4. Link It: When discussing industry topics, use a hyperlinking strategy to link relevant information in the article to another article (either written by someone at your company or someone at another company) that is related to the same subject. If you or the executive getting the byline already create a lot of content, this strategy should be easier. Make sure the article matches keywords in the byline to keywords in the author’s other articles, without overdoing it. These links should match the context of the content and be valuable to the reader. Drawing traffic via links to the author’s company’s website can improve the site’s rank.

5. Picture It: Don’t just assume that words are enough. Ask the editor if the article can include supporting content. Set the article apart with imagery, an infographic, SoundCloud sound bytes, or pitch a video to supplement the byline.
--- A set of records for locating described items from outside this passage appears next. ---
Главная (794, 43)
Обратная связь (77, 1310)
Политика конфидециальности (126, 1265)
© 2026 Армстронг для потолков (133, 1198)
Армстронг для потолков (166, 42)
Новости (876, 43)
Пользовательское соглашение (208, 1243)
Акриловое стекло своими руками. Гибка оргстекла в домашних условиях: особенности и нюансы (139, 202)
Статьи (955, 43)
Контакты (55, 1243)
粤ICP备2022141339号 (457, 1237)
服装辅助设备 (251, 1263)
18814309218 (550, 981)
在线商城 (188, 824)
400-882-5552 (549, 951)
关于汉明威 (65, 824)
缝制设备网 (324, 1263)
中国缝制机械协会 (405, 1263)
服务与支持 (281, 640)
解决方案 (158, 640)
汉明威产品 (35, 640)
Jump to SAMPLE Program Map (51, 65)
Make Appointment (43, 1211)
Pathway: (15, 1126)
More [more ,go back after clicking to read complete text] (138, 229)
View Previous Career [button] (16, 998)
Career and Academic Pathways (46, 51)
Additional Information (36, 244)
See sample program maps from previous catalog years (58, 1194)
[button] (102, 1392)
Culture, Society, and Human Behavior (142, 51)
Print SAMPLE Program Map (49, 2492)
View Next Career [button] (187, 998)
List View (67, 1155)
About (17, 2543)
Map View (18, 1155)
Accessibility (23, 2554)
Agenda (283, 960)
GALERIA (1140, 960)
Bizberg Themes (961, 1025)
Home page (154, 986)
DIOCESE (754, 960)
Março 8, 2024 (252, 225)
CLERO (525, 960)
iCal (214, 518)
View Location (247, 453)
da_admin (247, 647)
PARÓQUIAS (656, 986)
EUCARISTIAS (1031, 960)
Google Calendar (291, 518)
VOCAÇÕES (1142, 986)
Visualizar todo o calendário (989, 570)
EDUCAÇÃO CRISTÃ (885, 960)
6. Just a Piece of the Plan: A byline shouldn’t be just a one-off, but rather an entire thought leadership package for maximum exposure. Think about how you and the executive can continue the discussion in other areas. Needless to say, you can and should provide greater reach by sharing the published article on your company’s social media platforms. Consider having your executive available for additional media interviews.

Today’s executives often have differing opinions on how thought leadership is conducted. Many believe it should be a point of view representing a company, their personal opinion or be tied to a brand or product. What the byline article can provide is a pure opportunity to build trust and establish your company and its senior executives as experts. And while most of us know the fundamentals, there’s no doubt that when the message is well synced with the customer’s need and the media outlet, it can be an excellent way to position a company as the go-to source for a product or service.